What’s interesting is that the Cambridge economists, the welfare school, recognized the information problem to a degree that many later generations have not acknowledged. But their answer was tentative. They wanted governments to have enough power to run constant experiments.
And the key here is that it must be insulated from political motives, that is, completely free from democratic pressures.
This is why in the 1930s the Roosevelt administration, many of its theorists, and the British people were such big fans of Mussolini, not because they wanted to be Fascists, but because they recognized that the problems of political motivation were very serious.
So I’ll end my introduction with just one more thing, because I think this intellectual history will be interesting for people who grew up in the public choice tradition.
The public choice tradition teaches us that those who support government intervention don’t understand the information problems, they don’t understand the incentive problems, and then when politics intervene, the scales fall off for them.
That’s not true. They have actually been aware of these problems for a long time, they just have different solutions.

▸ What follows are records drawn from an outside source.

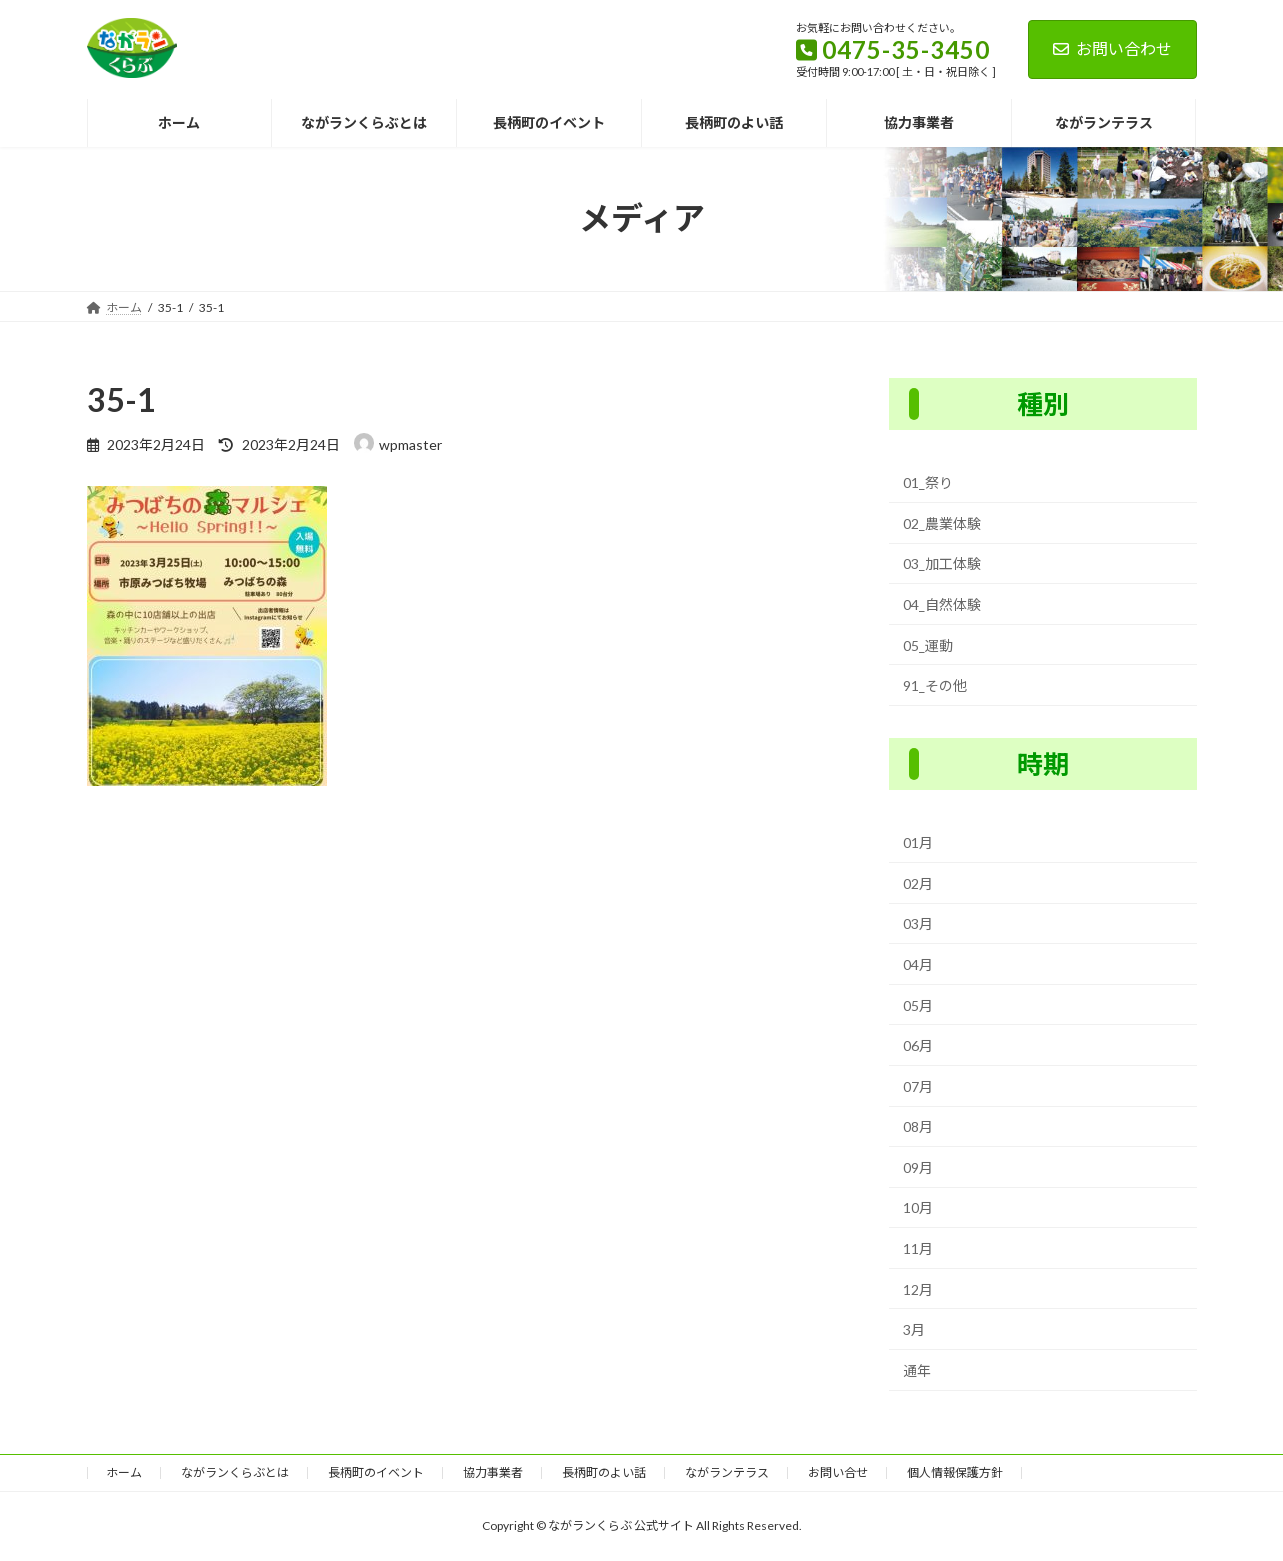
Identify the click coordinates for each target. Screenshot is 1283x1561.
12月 (918, 1288)
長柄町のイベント (376, 1472)
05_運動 (928, 644)
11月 (918, 1248)
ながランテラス (727, 1472)
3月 (914, 1329)
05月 (918, 1004)
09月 (918, 1167)
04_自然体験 (942, 604)
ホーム (124, 1472)
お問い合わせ (1112, 48)
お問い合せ (838, 1472)
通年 (917, 1370)
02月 (918, 883)
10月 (918, 1207)
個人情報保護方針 (955, 1472)
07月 (918, 1085)
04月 (918, 964)
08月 (918, 1126)
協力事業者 (493, 1472)
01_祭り (928, 482)
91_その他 (935, 685)
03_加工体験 (942, 563)
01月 (918, 842)
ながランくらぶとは (235, 1472)
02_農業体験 (942, 523)
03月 (918, 923)
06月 (918, 1045)
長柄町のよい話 (604, 1472)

However, there is a paper written by Abram Bergson in 1938 that is not so widely read now but should be read. In 1938 Bergson states that “Knowing the production function and the indifference functions of the individuals gives us enough information about the economic welfare function to determine the maximum position (if there is one).” Here are the details:all It’s all a matter of execution. So what you need is
Russ Roberts: That’s the stupidest thing I’ve ever heard, but come on.